Saat dirinya ditahan di dalam penjara Imigrasi, dirinya banyak bertemu dengan orang-orang dari berbagai negara yang mengalami nasib yang sama. Dalam satu ruangan kamar tersebut diisi oleh sekitar 30 orang yang diantaranya dari Vietnam, Indonesia, bahkan Amerika.
Di ruangan itu pula dia banyak mendengarkan berbagai kisah para TKI Kaburan yang harus bekerja sebagai pelayan hidung belang, salah satunya yaitu Shinta.
“Ada teman yang sempat curhat dengan saya yang bekerja melayani pria hidung belang dan biasa diberi insentif 1.200 NTD (Rp 500.000) untuk melayani seorang pelanggan. Dalam satu malam dia biasa melayani sampai tujuh pria hidung belang,” ungkap Icha, menceritakan pengalamannya saat dalam tahanan yang sama dengan temannya.
Berbeda dari Icha, Misriyati TKI lainnya, menyebut ia kala menjadi PMI kaburan, pernah ditangkap. Namun, ia hanya ditahan selama kurang dari satu bulan.
Hal itu karena ia mampu membayar uang denda dan uang tiket pesawat untuk kembali ke Indonesia, senilai 20 ribu Taiwan Dollar, atau senilai Rp 8,5 juta.
Uang itu sendiri didapatkannya dari hasil penagihan terhadap majikan lamanya yang menunggak gajinya.

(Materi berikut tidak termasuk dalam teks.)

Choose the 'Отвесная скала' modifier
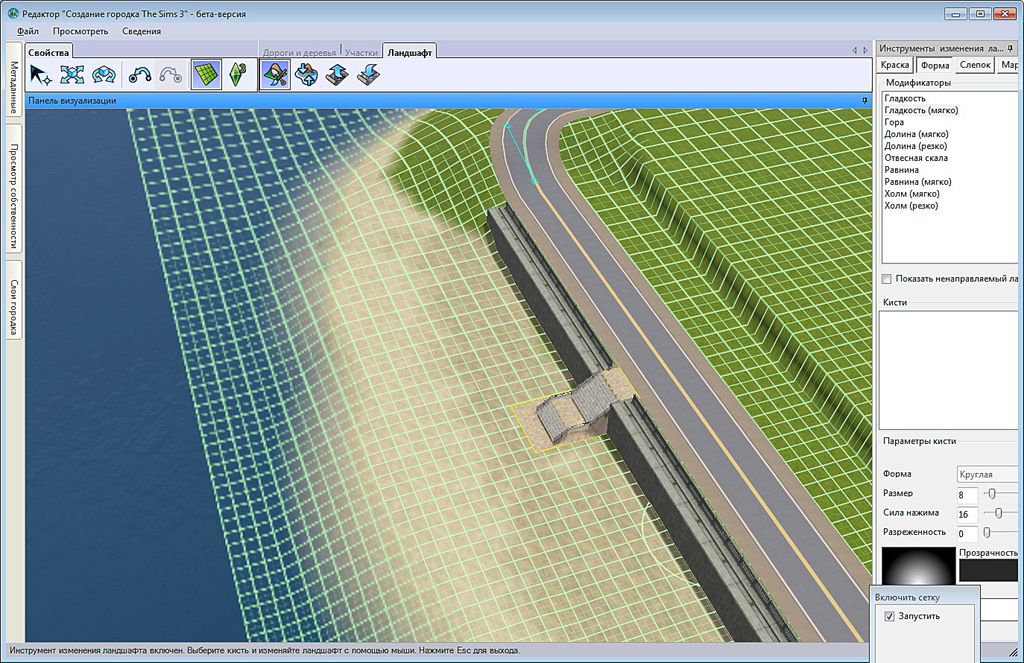[x=916, y=158]
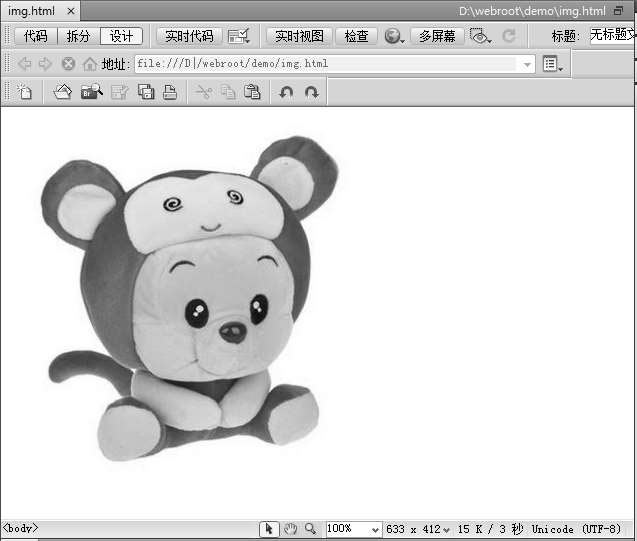Open the preview in browser globe icon
637x541 pixels.
click(393, 36)
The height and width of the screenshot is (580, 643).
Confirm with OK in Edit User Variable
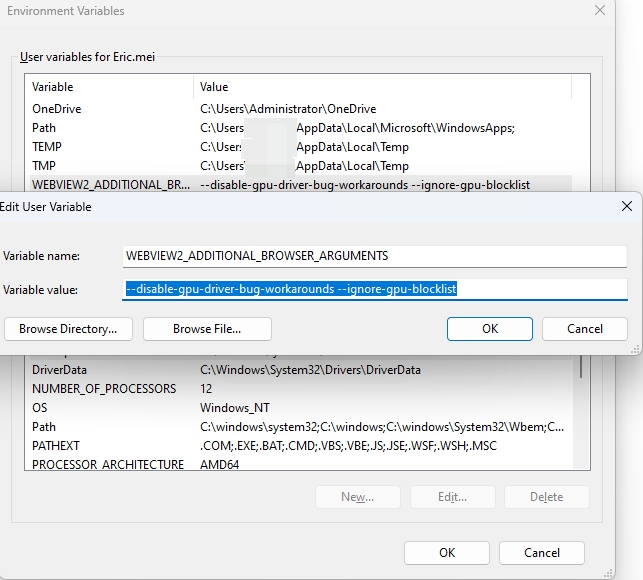click(490, 329)
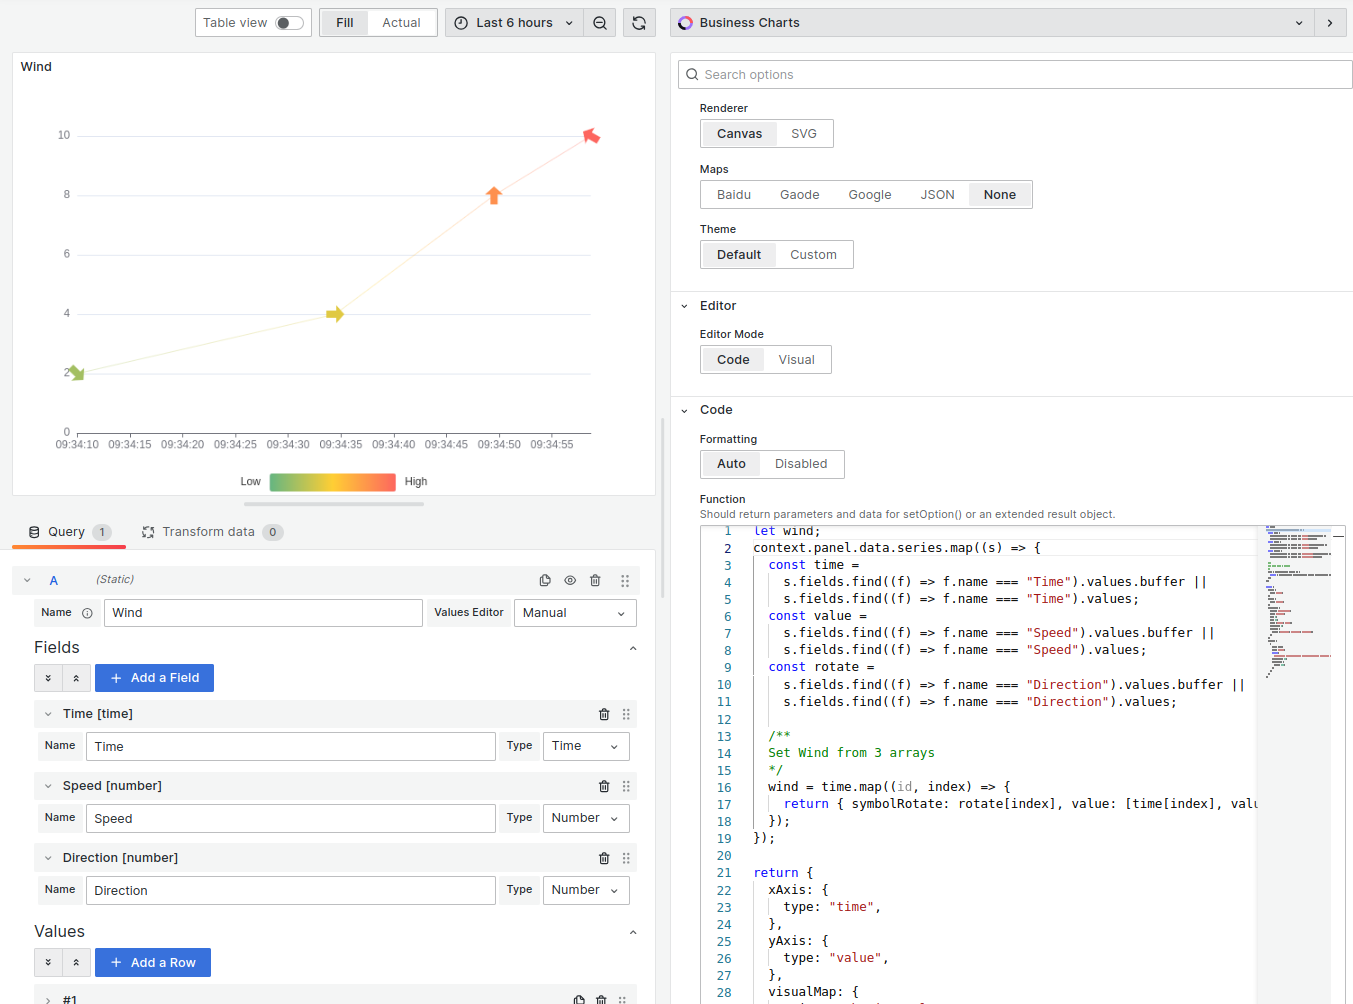Hide query A with the eye icon

click(570, 580)
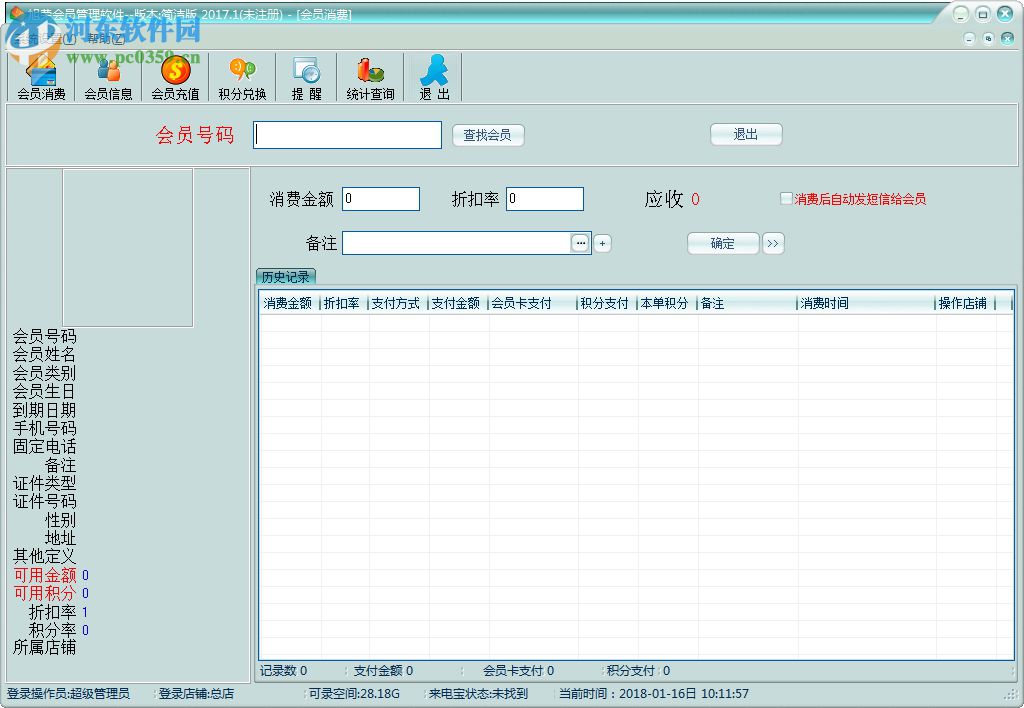Open the 备注 ellipsis picker
1024x708 pixels.
tap(581, 242)
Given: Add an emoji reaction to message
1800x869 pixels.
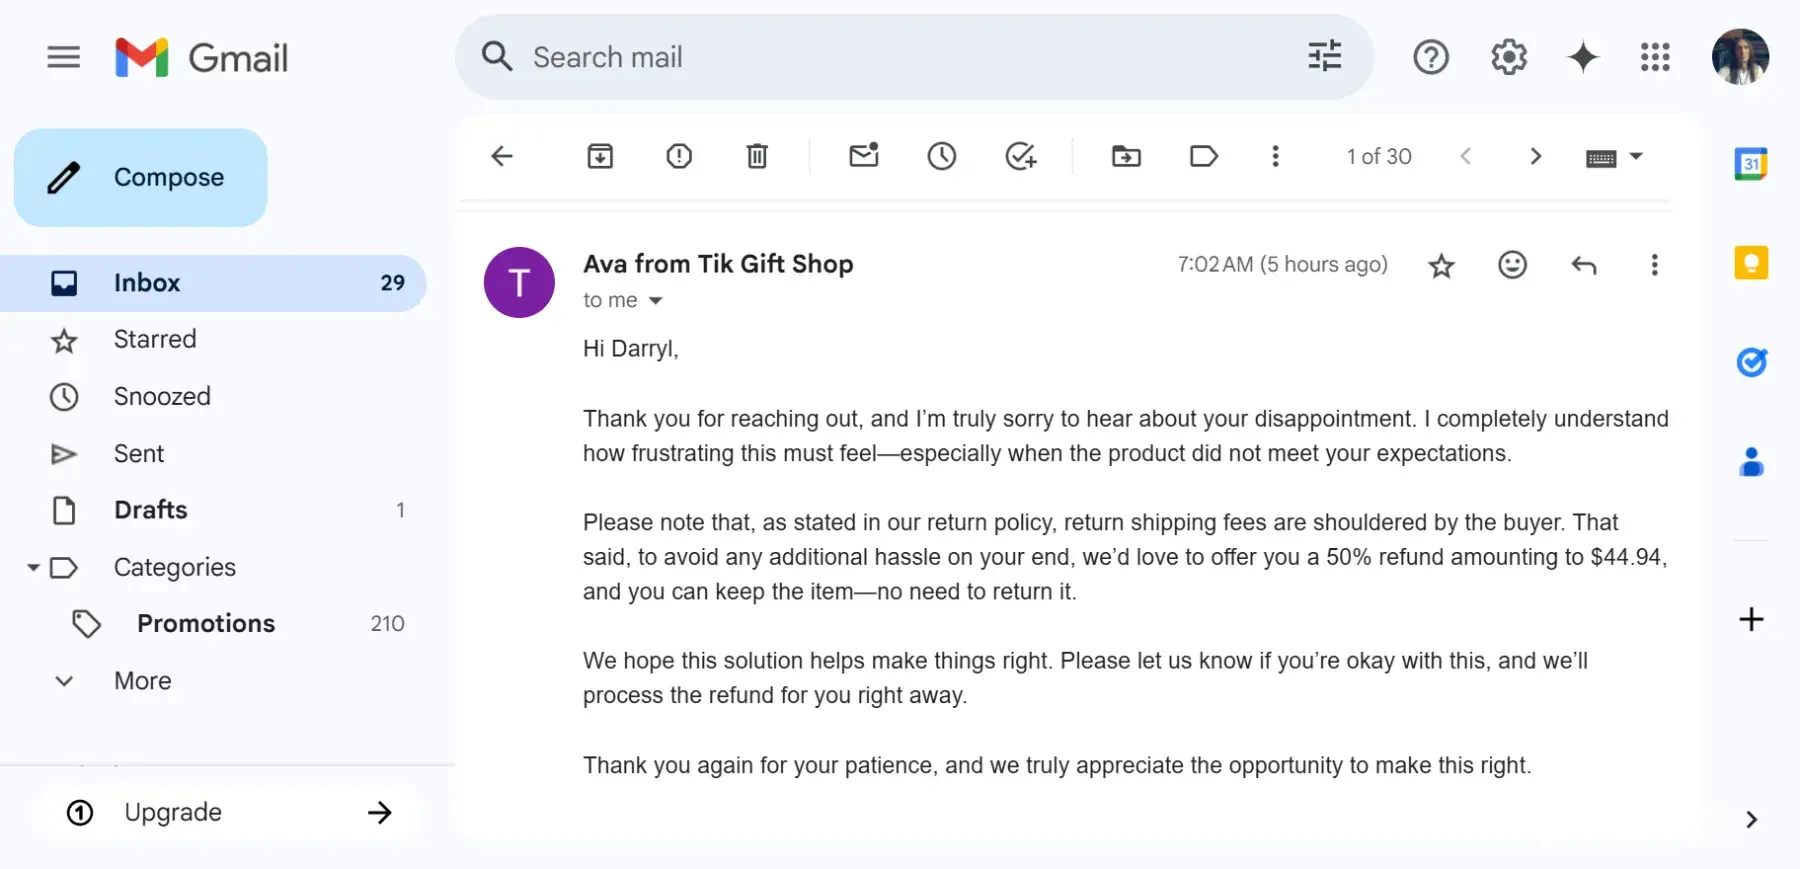Looking at the screenshot, I should [x=1512, y=265].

Dia mengungkapkan, bagi para tahanan yang tidak sanggup membayar uang denda akan mendapat masa tahanan antara 40-60 hari tergantung subsidi dari pemerintah Indonesia.
Subsidi ini diberikan terbatas, sehingga dalam waktu satu minggu di penjara Yilan, hanya 10 WNI penerima subsidi yang diperbolehkan pulang.
"Permasalahan kaburan di Taiwan ini sebenarnya merupakan permasalahan yang sulit untuk diselesaikan. Sejalan dengan diadakannya sidak oleh imigrasi dan kepolisian Taiwan di semua tempat, baik di tempat umum maupun rumah-rumah penduduk yang disinyalir sebagai tempat berkumpulnya KBR, namun tetap saja jumlah kaburan tidak pernah berkurang karena setiap hari ada saja TKI yang kabur. Kaburan ibarat tunas kunyit, ketika tunas lama dipotong maka akan tumbuh tunas yang baru," ucapnya.